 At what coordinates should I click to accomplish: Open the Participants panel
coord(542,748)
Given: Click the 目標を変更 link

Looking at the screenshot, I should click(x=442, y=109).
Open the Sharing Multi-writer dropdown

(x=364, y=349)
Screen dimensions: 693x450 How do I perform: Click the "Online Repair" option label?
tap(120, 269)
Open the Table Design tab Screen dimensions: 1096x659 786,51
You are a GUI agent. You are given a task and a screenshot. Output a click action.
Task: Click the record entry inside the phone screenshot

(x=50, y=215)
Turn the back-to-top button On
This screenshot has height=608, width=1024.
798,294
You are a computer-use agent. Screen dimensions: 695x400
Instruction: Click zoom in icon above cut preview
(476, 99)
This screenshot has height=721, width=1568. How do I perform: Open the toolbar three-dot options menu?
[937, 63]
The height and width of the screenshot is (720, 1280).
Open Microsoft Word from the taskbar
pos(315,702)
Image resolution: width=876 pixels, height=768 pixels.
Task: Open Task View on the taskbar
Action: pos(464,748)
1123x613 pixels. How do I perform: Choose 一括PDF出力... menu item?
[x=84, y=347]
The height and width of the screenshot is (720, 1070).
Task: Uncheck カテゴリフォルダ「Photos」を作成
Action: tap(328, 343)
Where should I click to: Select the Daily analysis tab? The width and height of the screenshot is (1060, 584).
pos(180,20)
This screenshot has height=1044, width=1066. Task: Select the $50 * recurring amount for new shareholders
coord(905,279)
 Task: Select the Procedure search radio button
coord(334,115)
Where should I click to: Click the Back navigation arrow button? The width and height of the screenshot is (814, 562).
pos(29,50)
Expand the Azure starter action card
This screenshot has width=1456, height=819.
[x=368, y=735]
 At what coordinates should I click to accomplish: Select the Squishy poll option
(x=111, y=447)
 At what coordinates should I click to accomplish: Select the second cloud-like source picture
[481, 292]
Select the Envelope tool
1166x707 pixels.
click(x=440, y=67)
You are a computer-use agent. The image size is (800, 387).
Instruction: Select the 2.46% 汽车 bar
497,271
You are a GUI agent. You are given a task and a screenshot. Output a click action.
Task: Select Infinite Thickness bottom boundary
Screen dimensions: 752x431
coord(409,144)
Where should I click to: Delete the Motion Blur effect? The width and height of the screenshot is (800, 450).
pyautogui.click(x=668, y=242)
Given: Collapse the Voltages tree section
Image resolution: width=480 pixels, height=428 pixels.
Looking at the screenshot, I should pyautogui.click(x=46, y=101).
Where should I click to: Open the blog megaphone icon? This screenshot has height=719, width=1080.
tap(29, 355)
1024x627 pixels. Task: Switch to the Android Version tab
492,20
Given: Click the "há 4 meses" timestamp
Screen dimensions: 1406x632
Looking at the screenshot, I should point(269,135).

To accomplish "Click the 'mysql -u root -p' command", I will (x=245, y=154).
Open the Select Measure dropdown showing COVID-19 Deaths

### Exercise aim
Nothing added, nothing dropped: copy the data above.

### Final answer
 At what coordinates should I click to accomplish: Open the Participants panel
coord(542,748)
Given: Click the 目標を変更 link

Looking at the screenshot, I should click(x=442, y=109).
Open the Sharing Multi-writer dropdown

(x=364, y=349)
Screen dimensions: 693x450 How do I perform: Click the "Online Repair" option label?
tap(120, 269)
Open the Table Design tab Screen dimensions: 1096x659 786,51
You are a GUI agent. You are given a task and a screenshot. Output a click action.
Task: Click the record entry inside the phone screenshot

(x=50, y=215)
Turn the back-to-top button On
This screenshot has height=608, width=1024.
798,294
You are a computer-use agent. Screen dimensions: 695x400
Instruction: Click zoom in icon above cut preview
(476, 99)
This screenshot has height=721, width=1568. How do I perform: Open the toolbar three-dot options menu?
[937, 63]
The height and width of the screenshot is (720, 1280).
Open Microsoft Word from the taskbar
pos(315,702)
Image resolution: width=876 pixels, height=768 pixels.
Task: Open Task View on the taskbar
Action: pos(464,748)
1123x613 pixels. How do I perform: Choose 一括PDF出力... menu item?
[x=84, y=347]
The height and width of the screenshot is (720, 1070).
Task: Uncheck カテゴリフォルダ「Photos」を作成
Action: tap(328, 343)
Where should I click to: Select the Daily analysis tab? The width and height of the screenshot is (1060, 584).
pos(180,20)
This screenshot has height=1044, width=1066. Task: Select the $50 * recurring amount for new shareholders
coord(905,279)
 Task: Select the Procedure search radio button
coord(334,115)
Where should I click to: Click the Back navigation arrow button? The width and height of the screenshot is (814, 562).
pos(29,50)
Expand the Azure starter action card
This screenshot has width=1456, height=819.
[x=368, y=735]
 At what coordinates should I click to accomplish: Select the Squishy poll option
(x=111, y=447)
 At what coordinates should I click to accomplish: Select the second cloud-like source picture
[481, 292]
Select the Envelope tool
1166x707 pixels.
click(x=440, y=67)
You are a computer-use agent. The image size is (800, 387).
Instruction: Select the 2.46% 汽车 bar
497,271
You are a GUI agent. You are given a task and a screenshot. Output a click action.
Task: Select Infinite Thickness bottom boundary
Screen dimensions: 752x431
coord(409,144)
Where should I click to: Delete the Motion Blur effect? The width and height of the screenshot is (800, 450).
pyautogui.click(x=668, y=242)
Given: Collapse the Voltages tree section
Image resolution: width=480 pixels, height=428 pixels.
Looking at the screenshot, I should pyautogui.click(x=46, y=101).
Where should I click to: Open the blog megaphone icon? This screenshot has height=719, width=1080.
tap(29, 355)
1024x627 pixels. Task: Switch to the Android Version tab
492,20
Given: Click the "há 4 meses" timestamp
Screen dimensions: 1406x632
Looking at the screenshot, I should point(269,135).

To accomplish "Click the 'mysql -u root -p' command", I will (x=245, y=154).
Open the Select Measure dropdown showing COVID-19 Deaths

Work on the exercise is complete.